* What is asked:
Duplicate everything in the data below from the line containing "The image size is (1456, 823)." down to the line containing "tap(419, 75)", with both of those lines included.

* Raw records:
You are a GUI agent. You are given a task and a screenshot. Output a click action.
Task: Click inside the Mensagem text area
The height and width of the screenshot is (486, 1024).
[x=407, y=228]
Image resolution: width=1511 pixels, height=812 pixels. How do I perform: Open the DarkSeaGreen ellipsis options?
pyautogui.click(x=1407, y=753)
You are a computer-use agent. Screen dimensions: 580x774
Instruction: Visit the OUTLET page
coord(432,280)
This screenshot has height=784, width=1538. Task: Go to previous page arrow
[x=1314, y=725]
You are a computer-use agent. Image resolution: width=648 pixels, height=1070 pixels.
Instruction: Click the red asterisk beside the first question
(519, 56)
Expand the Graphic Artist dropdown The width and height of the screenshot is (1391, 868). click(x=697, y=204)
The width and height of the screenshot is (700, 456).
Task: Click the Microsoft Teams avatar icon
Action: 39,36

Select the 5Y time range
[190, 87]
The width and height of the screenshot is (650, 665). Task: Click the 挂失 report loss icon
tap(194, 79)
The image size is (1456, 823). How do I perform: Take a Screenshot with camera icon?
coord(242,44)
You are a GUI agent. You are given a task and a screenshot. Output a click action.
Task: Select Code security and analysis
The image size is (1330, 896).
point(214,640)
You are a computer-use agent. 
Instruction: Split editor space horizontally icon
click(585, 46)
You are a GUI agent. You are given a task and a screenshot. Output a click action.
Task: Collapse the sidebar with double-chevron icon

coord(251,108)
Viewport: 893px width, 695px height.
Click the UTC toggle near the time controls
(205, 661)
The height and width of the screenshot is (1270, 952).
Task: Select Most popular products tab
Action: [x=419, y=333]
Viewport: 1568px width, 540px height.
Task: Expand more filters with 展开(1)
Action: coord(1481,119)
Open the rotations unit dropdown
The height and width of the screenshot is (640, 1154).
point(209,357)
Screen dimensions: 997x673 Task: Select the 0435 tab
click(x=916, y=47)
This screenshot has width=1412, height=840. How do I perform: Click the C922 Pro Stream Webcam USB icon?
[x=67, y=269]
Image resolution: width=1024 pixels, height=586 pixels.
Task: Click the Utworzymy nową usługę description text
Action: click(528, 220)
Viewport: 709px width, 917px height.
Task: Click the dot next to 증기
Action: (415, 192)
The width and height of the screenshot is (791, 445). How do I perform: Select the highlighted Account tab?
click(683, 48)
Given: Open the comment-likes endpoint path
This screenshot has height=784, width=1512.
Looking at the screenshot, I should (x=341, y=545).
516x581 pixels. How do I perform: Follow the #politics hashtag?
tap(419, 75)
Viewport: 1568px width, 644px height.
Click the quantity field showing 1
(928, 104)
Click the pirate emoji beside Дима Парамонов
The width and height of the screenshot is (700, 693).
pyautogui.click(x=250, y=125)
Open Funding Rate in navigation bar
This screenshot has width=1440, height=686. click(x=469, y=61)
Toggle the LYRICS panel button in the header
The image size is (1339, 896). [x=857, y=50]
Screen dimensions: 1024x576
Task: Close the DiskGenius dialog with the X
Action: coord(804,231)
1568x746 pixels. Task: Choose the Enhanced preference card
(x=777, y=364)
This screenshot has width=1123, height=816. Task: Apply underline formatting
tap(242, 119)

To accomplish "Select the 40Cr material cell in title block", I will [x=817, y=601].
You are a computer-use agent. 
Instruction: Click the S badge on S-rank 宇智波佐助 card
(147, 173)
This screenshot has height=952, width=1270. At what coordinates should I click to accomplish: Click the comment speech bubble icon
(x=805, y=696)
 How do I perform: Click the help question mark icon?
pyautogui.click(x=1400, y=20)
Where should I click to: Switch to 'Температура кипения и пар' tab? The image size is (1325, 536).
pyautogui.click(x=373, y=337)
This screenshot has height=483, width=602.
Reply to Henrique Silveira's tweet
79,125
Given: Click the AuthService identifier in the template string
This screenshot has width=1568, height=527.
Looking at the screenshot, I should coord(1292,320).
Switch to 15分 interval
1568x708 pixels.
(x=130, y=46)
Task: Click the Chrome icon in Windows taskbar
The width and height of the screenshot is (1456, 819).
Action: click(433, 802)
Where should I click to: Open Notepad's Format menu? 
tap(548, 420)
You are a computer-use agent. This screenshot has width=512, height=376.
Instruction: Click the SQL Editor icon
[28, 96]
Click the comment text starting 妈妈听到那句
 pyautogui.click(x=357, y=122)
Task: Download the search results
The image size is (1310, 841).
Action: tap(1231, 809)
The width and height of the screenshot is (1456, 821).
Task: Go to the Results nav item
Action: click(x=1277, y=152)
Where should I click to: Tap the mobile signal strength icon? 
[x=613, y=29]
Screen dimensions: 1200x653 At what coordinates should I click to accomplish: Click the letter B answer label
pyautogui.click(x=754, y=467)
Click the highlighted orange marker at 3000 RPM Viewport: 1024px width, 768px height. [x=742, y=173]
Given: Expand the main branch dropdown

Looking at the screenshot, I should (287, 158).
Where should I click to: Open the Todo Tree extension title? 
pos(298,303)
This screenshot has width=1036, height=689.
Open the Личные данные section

* Finished answer:
The image size is (1456, 823). How do I perform: Take a Screenshot with camera icon?
coord(242,44)
You are a GUI agent. You are given a task and a screenshot. Output a click action.
Task: Select Code security and analysis
The image size is (1330, 896).
point(214,640)
You are a computer-use agent. 
Instruction: Split editor space horizontally icon
click(585, 46)
You are a GUI agent. You are given a task and a screenshot. Output a click action.
Task: Collapse the sidebar with double-chevron icon

coord(251,108)
Viewport: 893px width, 695px height.
Click the UTC toggle near the time controls
(205, 661)
The height and width of the screenshot is (1270, 952).
Task: Select Most popular products tab
Action: [x=419, y=333]
Viewport: 1568px width, 540px height.
Task: Expand more filters with 展开(1)
Action: coord(1481,119)
Open the rotations unit dropdown
The height and width of the screenshot is (640, 1154).
point(209,357)
Screen dimensions: 997x673 Task: Select the 0435 tab
click(x=916, y=47)
This screenshot has width=1412, height=840. How do I perform: Click the C922 Pro Stream Webcam USB icon?
[x=67, y=269]
Image resolution: width=1024 pixels, height=586 pixels.
Task: Click the Utworzymy nową usługę description text
Action: click(528, 220)
Viewport: 709px width, 917px height.
Task: Click the dot next to 증기
Action: (415, 192)
The width and height of the screenshot is (791, 445). How do I perform: Select the highlighted Account tab?
click(683, 48)
Given: Open the comment-likes endpoint path
This screenshot has height=784, width=1512.
Looking at the screenshot, I should (x=341, y=545).
516x581 pixels. How do I perform: Follow the #politics hashtag?
tap(419, 75)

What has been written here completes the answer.